Extracted records:
*** Begin section ***
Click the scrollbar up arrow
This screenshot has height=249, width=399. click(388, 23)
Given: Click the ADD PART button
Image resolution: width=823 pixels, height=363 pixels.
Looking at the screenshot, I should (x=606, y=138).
*** End section ***
--- TASK DIRECTIONS ---
From the first line to the last, copy the data exactly.

--- EXPECTED ANSWER ---
Click the scrollbar up arrow
This screenshot has height=249, width=399. click(388, 23)
Given: Click the ADD PART button
Image resolution: width=823 pixels, height=363 pixels.
Looking at the screenshot, I should (x=606, y=138).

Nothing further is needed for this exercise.